From the album For Then
This is about someone who has learned to shape themselves into what others want so completely that they need to actively practice autonomy. The desire to 'move and know' they are doing it themselves is proof the internal watcher has already won. They have internalized the gaze so deeply that even wanting ownership feels like a performance.
Mouth made of clay you pinch my lips / Do I look how you wish?
Clay is wet and moldable when you work it, but cotton is dry. The speaker describes their mouth in two incompatible states, like they cannot figure out if their muteness is natural or imposed. The three repetitions of 'Do I look how you wish?' sound less like a question each time and more like muscle memory.
I want this to feel like mine, I want to move and know / I'm looking through my own eyes
The speaker wants to FEEL like they own their body. Not actually own it, just feel like they do. That gap is the whole problem. Someone who truly had autonomy would not need to announce it twice per chorus.

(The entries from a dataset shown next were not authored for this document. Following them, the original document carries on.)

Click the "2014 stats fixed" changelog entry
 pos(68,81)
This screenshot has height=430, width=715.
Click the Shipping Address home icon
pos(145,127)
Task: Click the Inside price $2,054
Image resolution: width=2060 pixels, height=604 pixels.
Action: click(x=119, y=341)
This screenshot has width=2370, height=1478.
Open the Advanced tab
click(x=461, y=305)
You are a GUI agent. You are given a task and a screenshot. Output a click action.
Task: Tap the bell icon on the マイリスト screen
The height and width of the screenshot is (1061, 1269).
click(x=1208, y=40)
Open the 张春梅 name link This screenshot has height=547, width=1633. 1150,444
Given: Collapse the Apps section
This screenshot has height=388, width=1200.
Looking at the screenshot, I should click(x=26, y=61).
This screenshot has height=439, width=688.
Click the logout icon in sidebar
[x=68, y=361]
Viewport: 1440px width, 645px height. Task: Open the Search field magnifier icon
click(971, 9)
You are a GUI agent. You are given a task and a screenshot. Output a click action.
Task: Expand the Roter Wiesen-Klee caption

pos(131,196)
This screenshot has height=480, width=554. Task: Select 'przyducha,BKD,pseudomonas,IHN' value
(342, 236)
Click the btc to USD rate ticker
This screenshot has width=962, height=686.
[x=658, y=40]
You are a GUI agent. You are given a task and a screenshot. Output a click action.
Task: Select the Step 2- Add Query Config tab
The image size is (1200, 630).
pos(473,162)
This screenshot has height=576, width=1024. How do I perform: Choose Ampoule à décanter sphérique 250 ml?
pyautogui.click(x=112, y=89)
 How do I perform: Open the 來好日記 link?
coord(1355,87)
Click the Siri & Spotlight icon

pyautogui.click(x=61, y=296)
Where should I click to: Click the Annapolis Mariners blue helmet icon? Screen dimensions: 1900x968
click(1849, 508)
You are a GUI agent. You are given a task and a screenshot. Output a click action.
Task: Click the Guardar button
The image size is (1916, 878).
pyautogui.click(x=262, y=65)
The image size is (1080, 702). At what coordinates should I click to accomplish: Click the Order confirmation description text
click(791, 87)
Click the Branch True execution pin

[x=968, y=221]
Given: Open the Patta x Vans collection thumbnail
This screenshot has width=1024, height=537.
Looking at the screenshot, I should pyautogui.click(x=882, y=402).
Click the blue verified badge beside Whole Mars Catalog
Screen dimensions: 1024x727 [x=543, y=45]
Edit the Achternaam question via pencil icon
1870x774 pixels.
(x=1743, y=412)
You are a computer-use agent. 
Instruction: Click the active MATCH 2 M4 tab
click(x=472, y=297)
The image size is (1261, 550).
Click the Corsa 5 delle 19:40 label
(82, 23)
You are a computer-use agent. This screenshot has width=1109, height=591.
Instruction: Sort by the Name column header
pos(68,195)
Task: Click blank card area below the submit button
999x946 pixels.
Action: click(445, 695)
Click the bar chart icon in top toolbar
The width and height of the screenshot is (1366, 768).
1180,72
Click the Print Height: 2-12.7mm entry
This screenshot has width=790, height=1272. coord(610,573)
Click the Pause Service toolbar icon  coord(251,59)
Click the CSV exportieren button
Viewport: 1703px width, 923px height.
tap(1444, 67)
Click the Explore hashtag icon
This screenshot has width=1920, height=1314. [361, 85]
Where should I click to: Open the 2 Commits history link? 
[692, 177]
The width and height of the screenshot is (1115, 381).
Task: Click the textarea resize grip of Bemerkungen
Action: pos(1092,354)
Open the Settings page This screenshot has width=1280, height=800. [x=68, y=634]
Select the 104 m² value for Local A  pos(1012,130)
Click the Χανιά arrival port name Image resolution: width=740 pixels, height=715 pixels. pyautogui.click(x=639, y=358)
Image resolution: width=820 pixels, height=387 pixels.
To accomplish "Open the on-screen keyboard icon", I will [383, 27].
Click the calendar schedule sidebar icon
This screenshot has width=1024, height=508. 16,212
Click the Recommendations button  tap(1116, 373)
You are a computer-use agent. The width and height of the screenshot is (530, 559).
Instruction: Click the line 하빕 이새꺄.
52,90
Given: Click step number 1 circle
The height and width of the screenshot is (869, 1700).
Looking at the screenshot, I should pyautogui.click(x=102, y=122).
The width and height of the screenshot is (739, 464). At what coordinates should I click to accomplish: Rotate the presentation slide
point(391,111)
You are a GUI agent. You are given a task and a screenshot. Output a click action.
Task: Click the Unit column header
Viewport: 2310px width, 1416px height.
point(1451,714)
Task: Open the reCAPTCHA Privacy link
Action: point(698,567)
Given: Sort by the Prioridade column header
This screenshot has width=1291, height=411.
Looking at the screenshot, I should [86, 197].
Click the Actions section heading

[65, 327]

Will I always jump when I need bends?
The speaker knows the correct response to their own needs but cannot execute it. They jump instead of bending, reacting with the wrong body entirely. The question repeats four times because asking it does not change the answer. This might be about people-pleasing, but it lands more like dissociation.
Got a cotton tongue between those teeth / How heavy is it? A stomach turned pit
The song never names who is pinching the lips or whose wish is being referenced. Every oppressive force is implied, turned inward. The stomach becomes a pit, not from hunger but from the weight of a tongue that cannot move.
The narrator would be surprised to learn that wanting this to 'feel like mine' is itself proof of how far gone they are. Someone who actually owned their body would not need to practice looking through their own eyes. The song does not resolve because the speaker is asking the wrong question. They think the problem is whether they will always jump when they need bends. The real problem is they still need to ask.